Screenshot grounding data
+++

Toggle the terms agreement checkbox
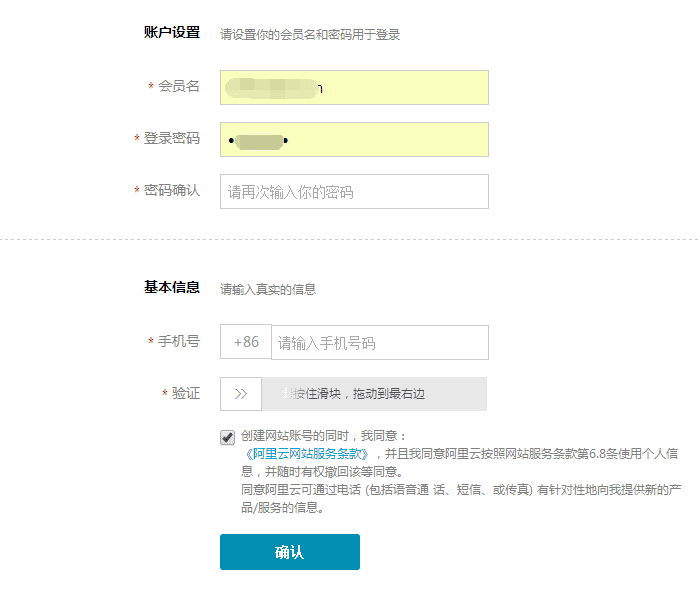Viewport: 700px width, 595px height. [x=228, y=437]
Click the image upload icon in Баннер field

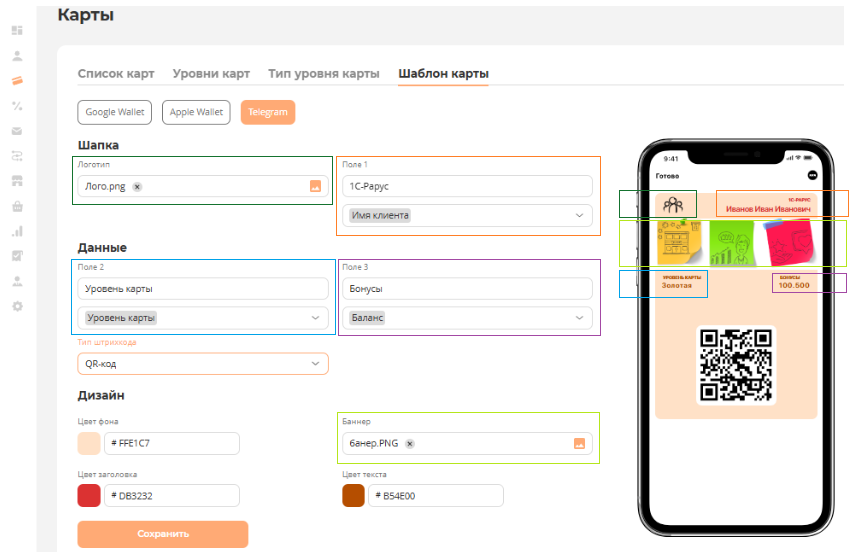[x=579, y=444]
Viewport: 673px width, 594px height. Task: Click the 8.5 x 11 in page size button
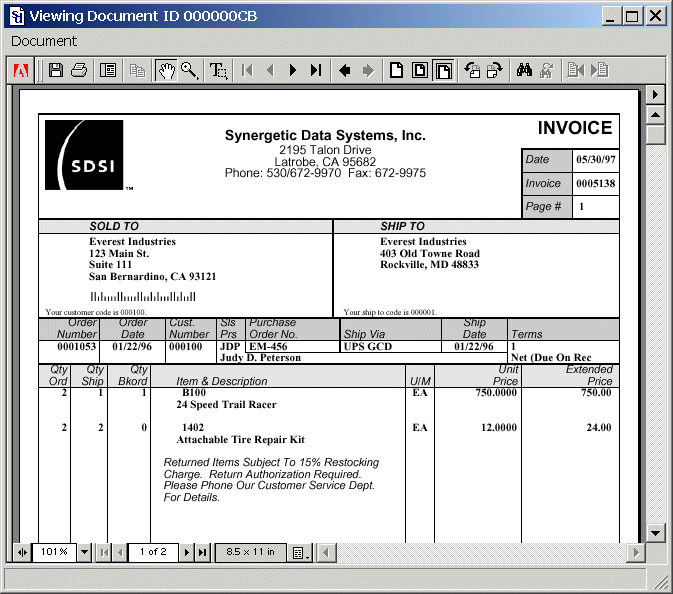tap(250, 552)
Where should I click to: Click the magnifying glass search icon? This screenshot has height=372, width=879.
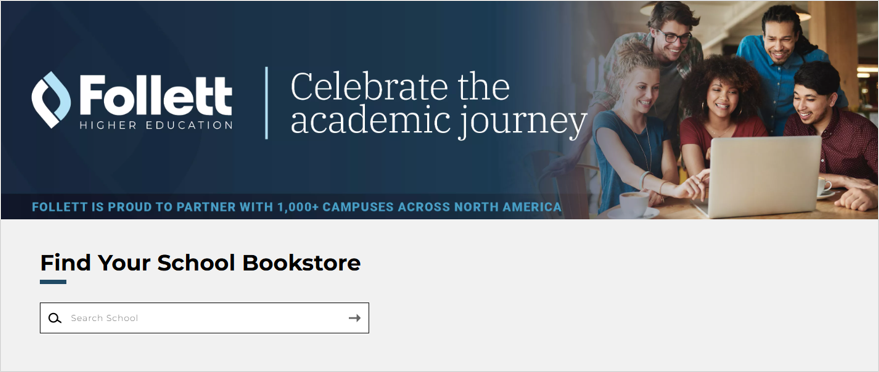[x=54, y=318]
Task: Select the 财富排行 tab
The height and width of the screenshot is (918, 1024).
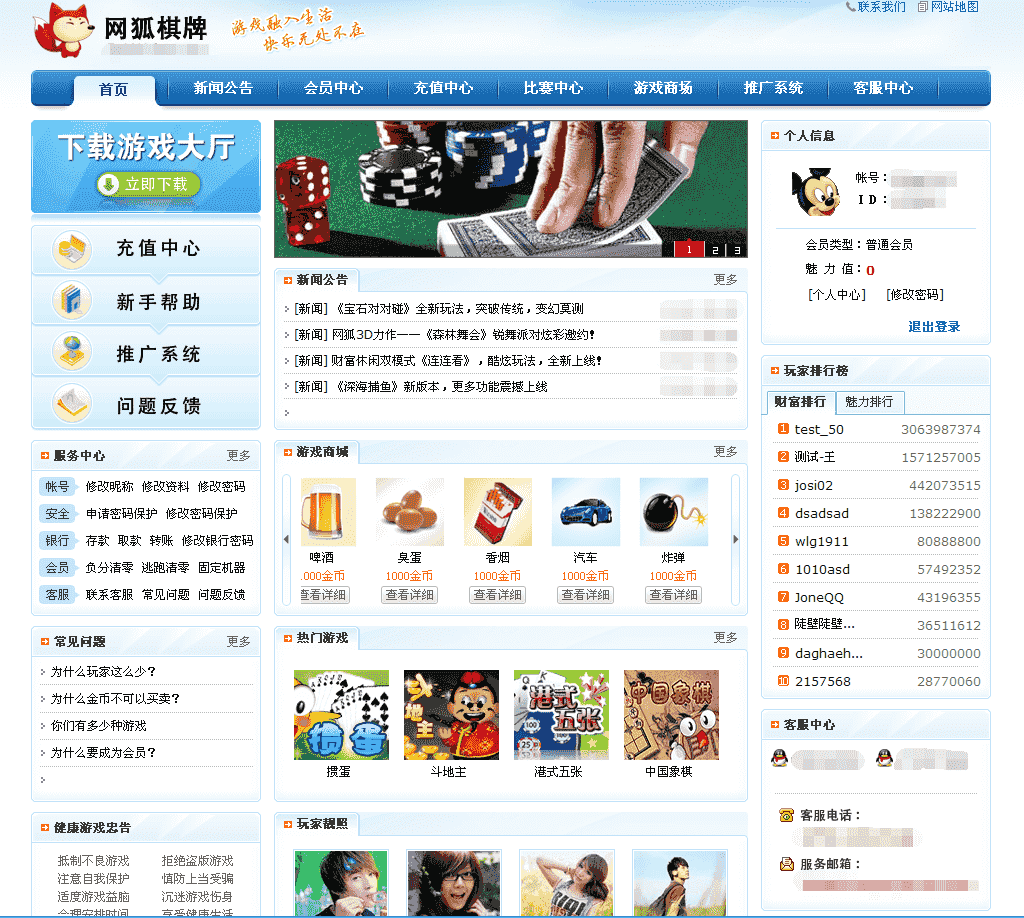Action: [800, 402]
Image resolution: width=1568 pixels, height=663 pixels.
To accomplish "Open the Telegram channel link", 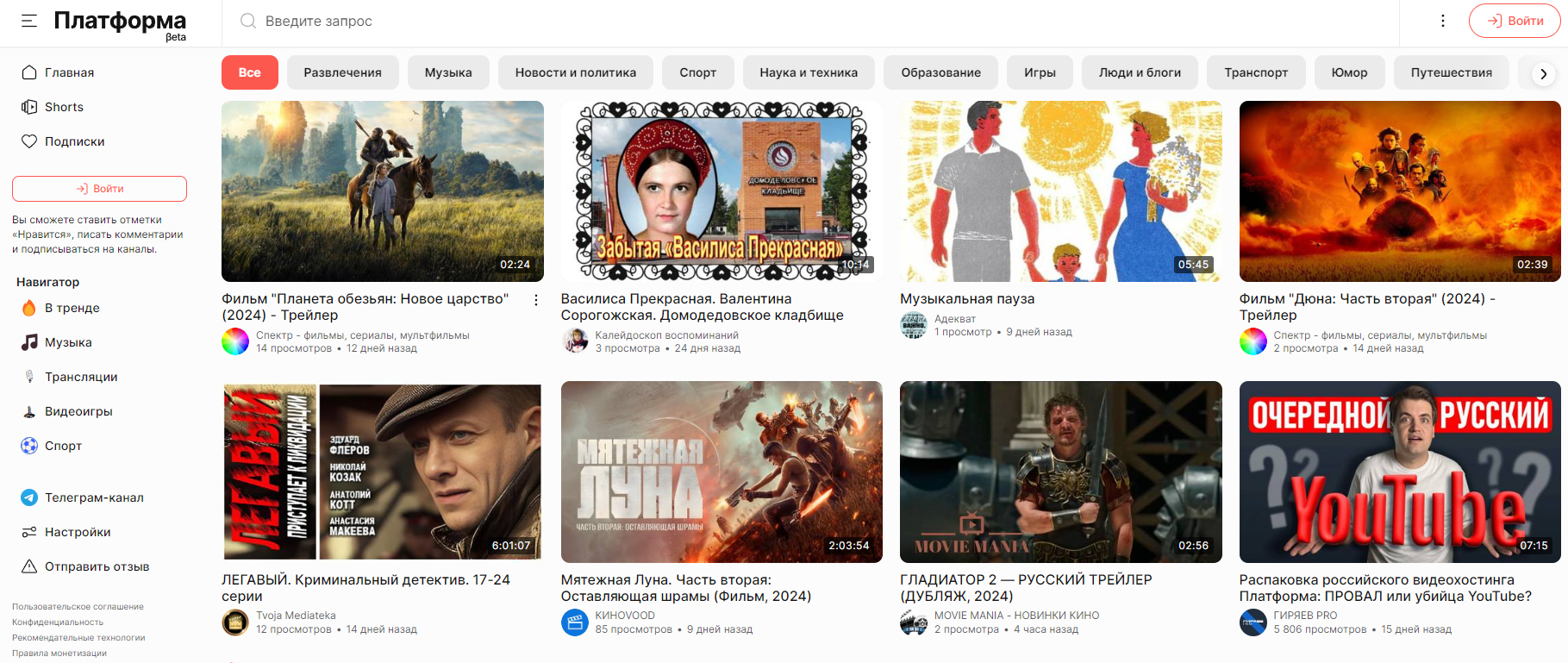I will point(94,497).
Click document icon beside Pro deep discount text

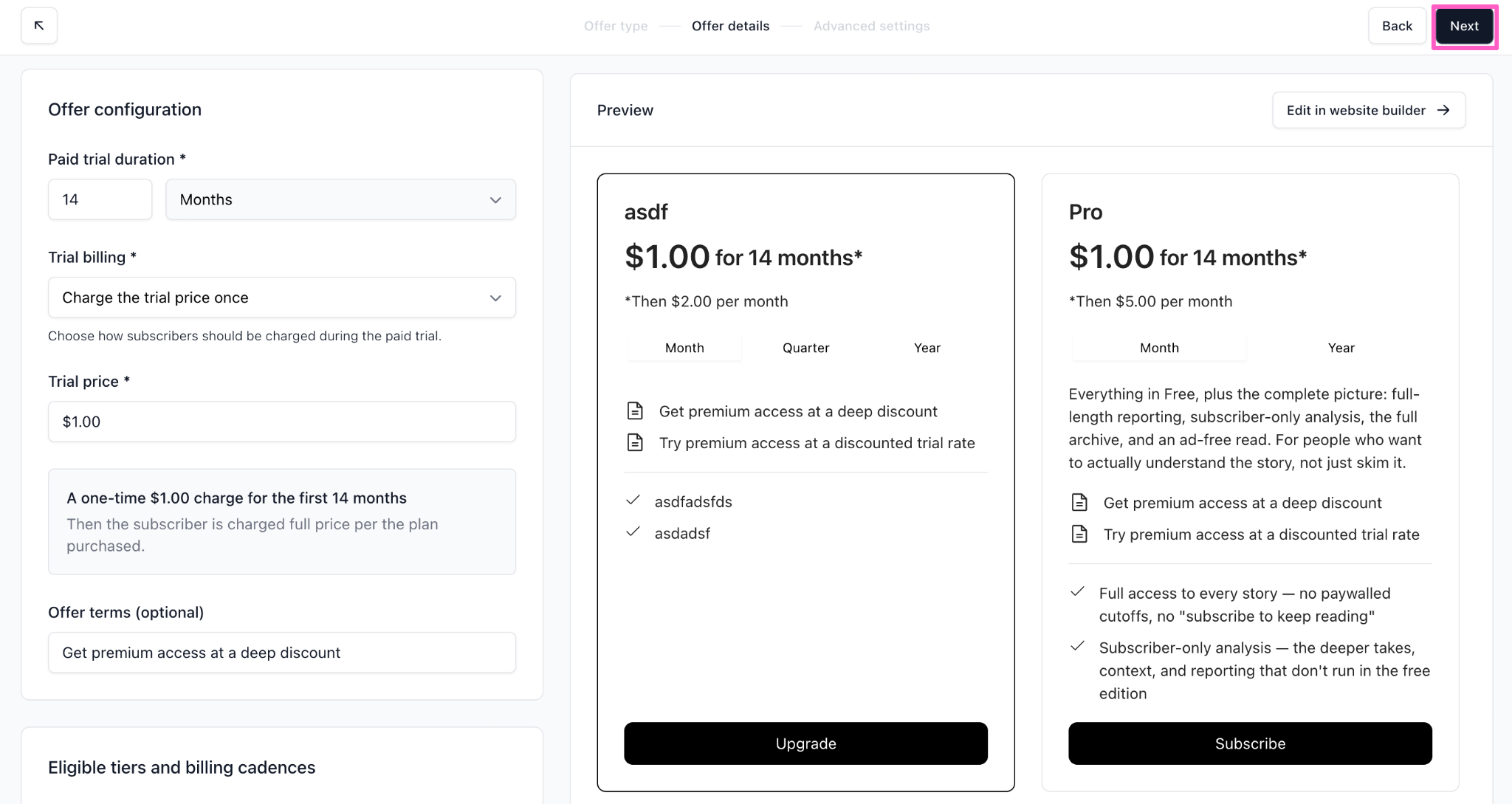click(1079, 503)
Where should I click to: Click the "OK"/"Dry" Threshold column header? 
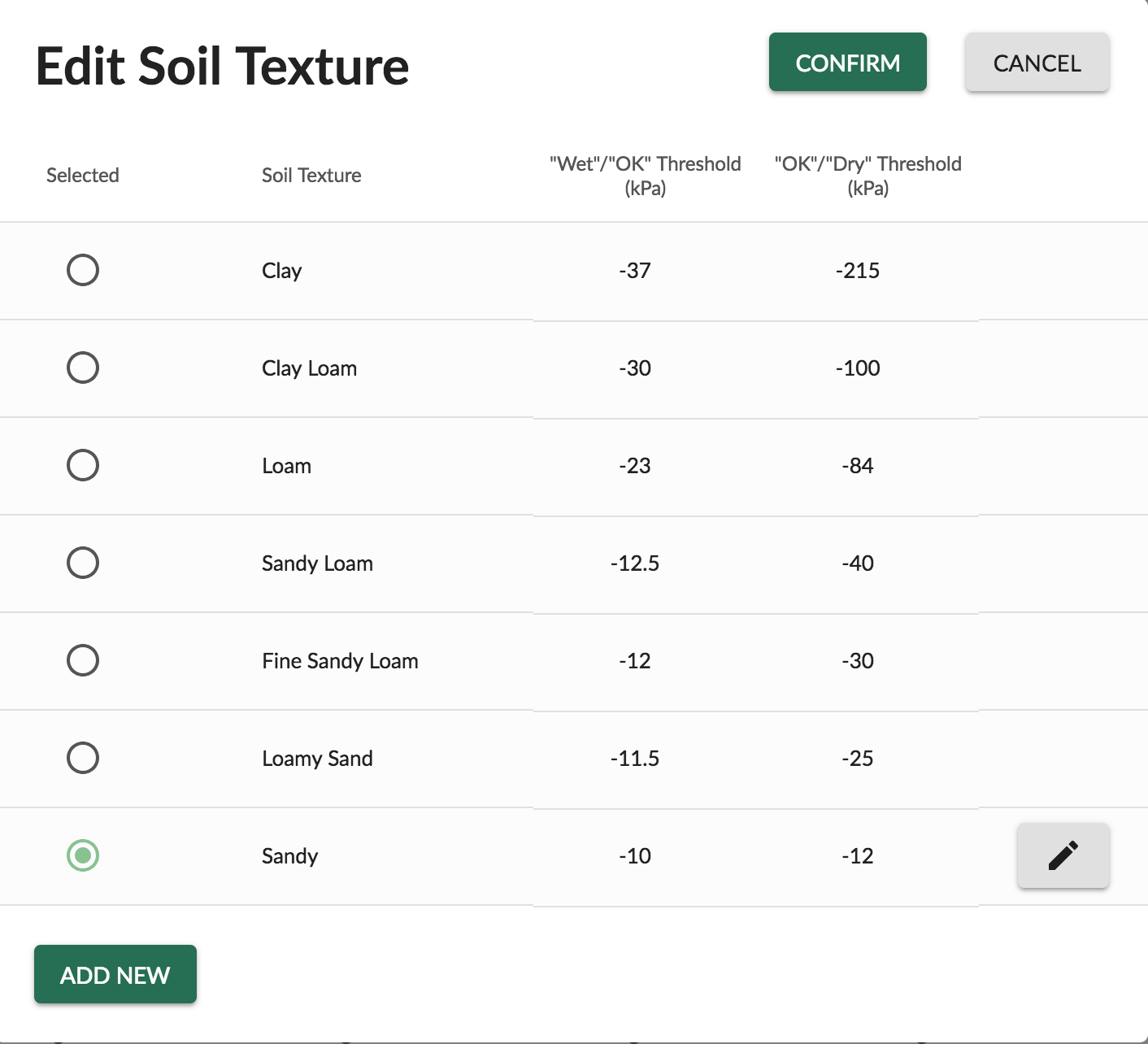coord(868,176)
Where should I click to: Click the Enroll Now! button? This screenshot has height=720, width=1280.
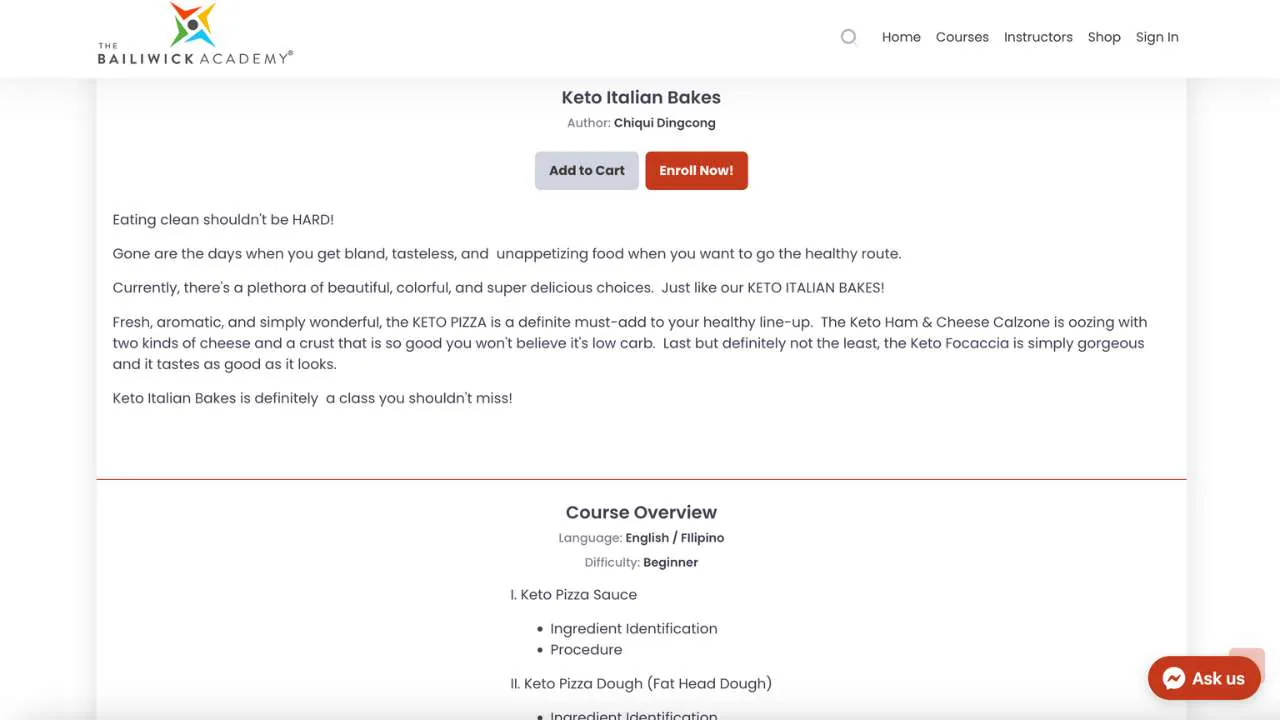coord(696,170)
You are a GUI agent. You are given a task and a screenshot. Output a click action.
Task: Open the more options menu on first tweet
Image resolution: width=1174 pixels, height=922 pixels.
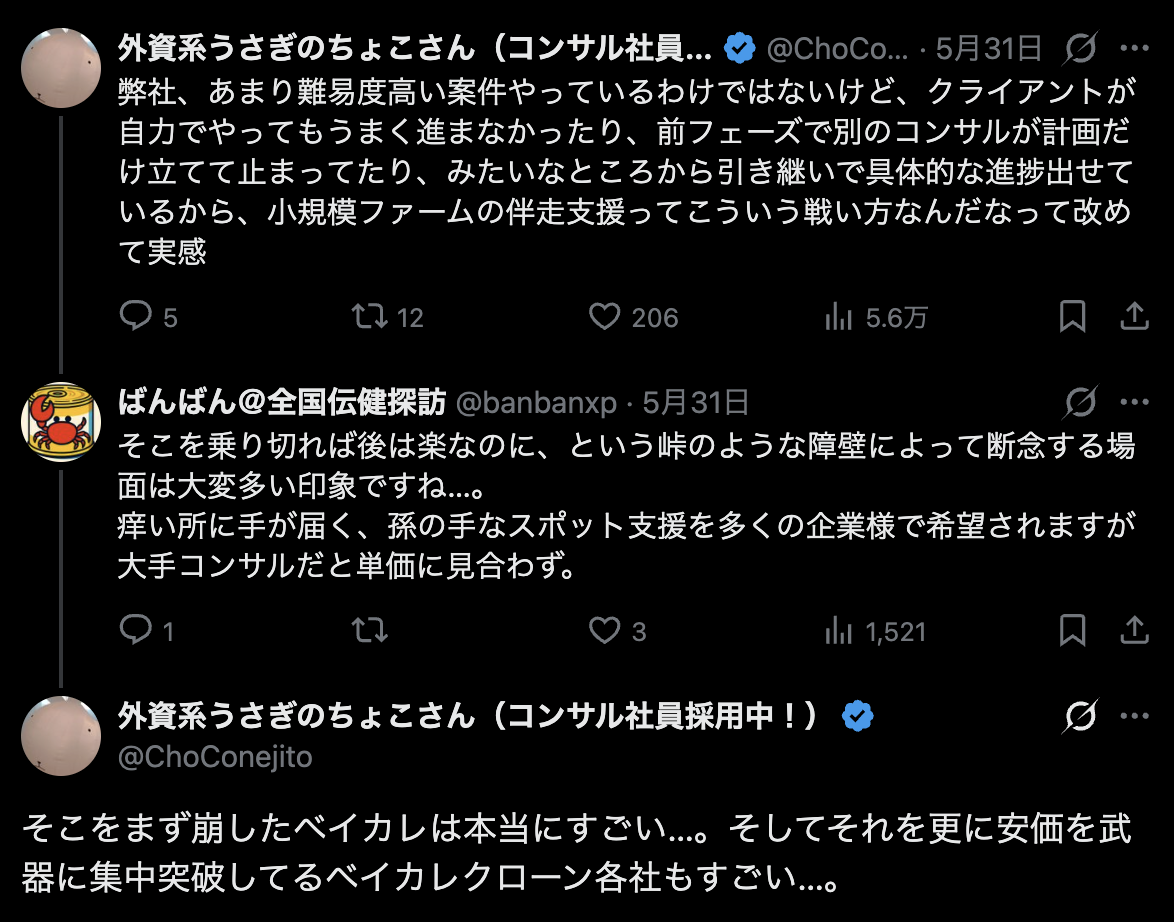pos(1134,48)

+++

Beginning with the line where "Threshold column header?" appears, restate word for word every line down to the last one in the data, but keep the pictures out.

**Response below**
Where should I click to: Click the "OK"/"Dry" Threshold column header? 
coord(868,176)
Where should I click to: Click the Enroll Now! button? This screenshot has height=720, width=1280.
coord(696,170)
You are a GUI agent. You are given a task and a screenshot. Output a click action.
Task: Open the more options menu on first tweet
Image resolution: width=1174 pixels, height=922 pixels.
pos(1134,48)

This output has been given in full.